The output of genetic_value() only includes relevant information regarding genetic values, and it doesn’t simulate environmental noise. For example, if the user wants to simulate environmental noise from a normal distribution with mean 0 and variance 1, it would be possible to run the following code:

import numpy as np

genetic_df = tstrait.genetic_value(ts, trait_df)

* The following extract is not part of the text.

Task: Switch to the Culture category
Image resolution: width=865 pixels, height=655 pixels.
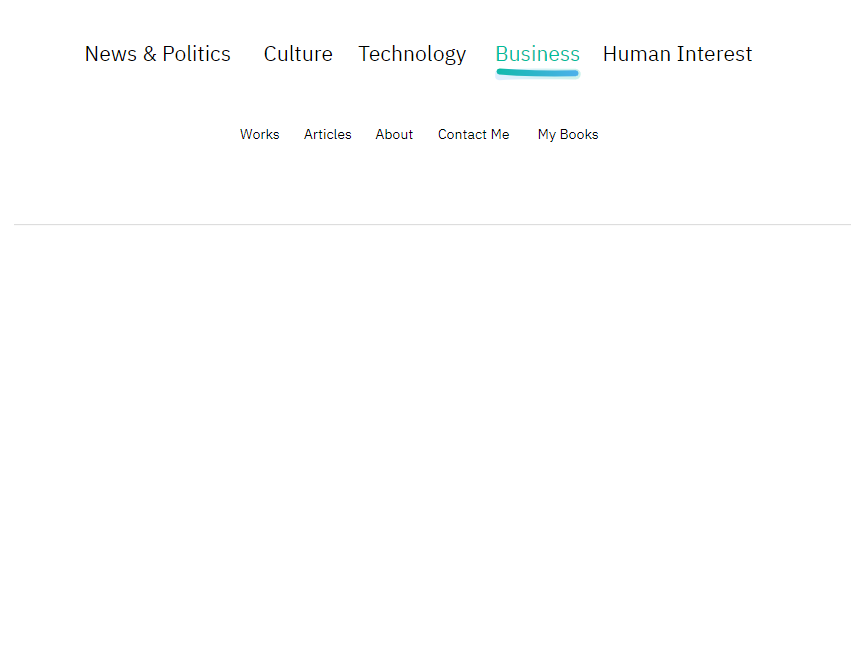Action: point(298,54)
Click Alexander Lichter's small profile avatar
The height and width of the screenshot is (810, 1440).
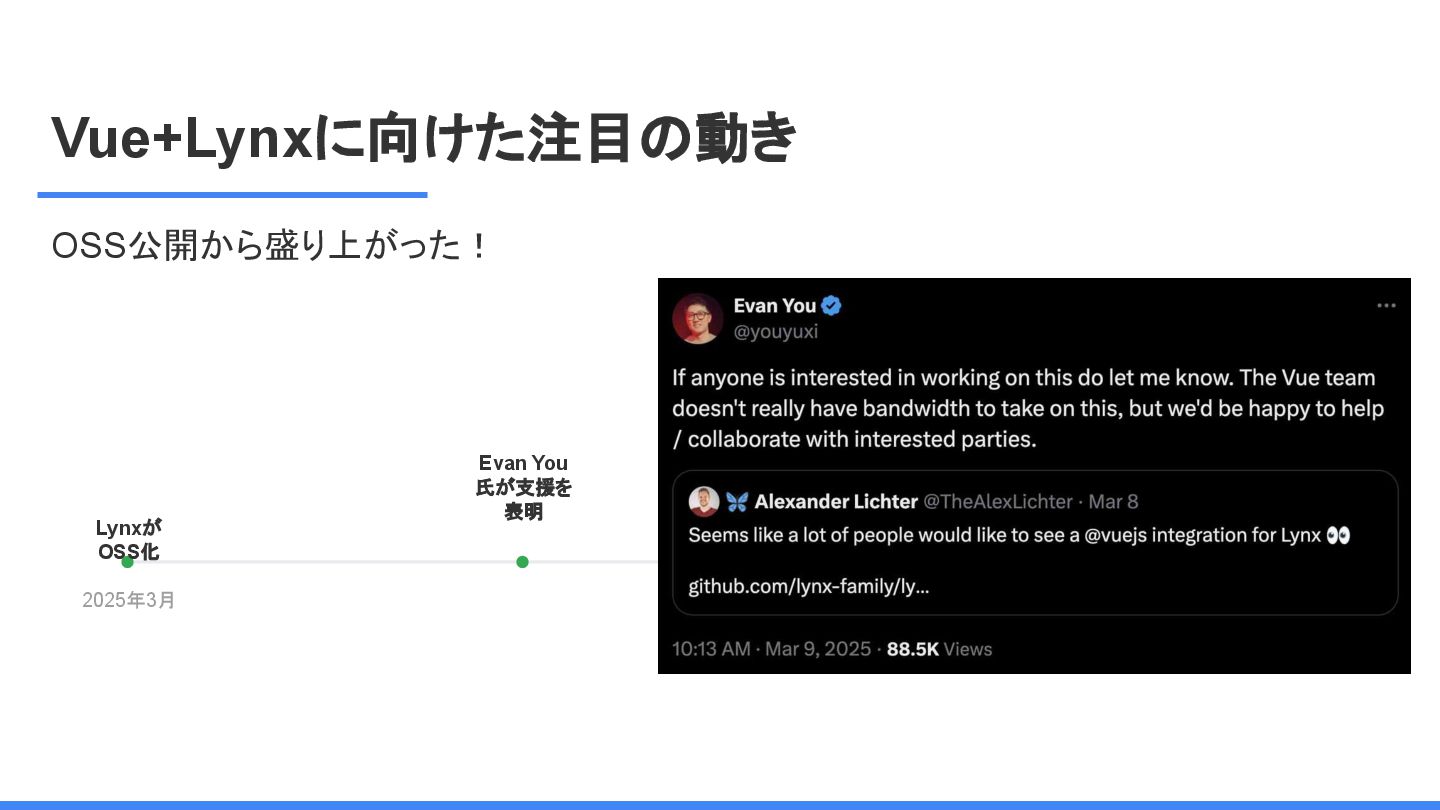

rng = np.random.default_rng(seed=50)
env_noise = rng.normal(loc=0, scale=1, size=len(genetic_df))
genetic_df["environmental_noise"] = env_noise
genetic_df["phenotype"] = (
    genetic_df["environmental_noise"] + genetic_df["genetic_value"]
)
genetic_df.head()

	individual_id	genetic_value	environmental_noise	phenotype
0	0	15.628757	0.486381	16.115138
1	1	9.790460	-0.477392	9.313068
2	2	26.421206	0.669340	27.090546
3	3	11.717086	-1.387295	10.329791
4	4	2.442051	1.665888	4.107940

We will be drawing random samples from a normal distribuion by using numpy.random.Generator.normal().

Setting `h2` to be 1#

When h2 is set to be 1 in sim_phenotype() or sim_env(), the environmental noise will be a vector of zeros. After obtaining the output, the user can define their own environmental noise.

sim_result = tstrait.sim_phenotype(
    ts=ts, num_causal=100, model=model, h2=1, random_seed=1
)
sim_result.phenotype.head()

	individual_id	genetic_value	phenotype
0	0	-4.772837	-4.772837
1	1	-4.604359	-4.604359
2	2	0.534293	0.534293
3	3	2.972380	2.972380
4	4	-1.384315	-1.384315

We see that all values in the environmental_noise column are zero.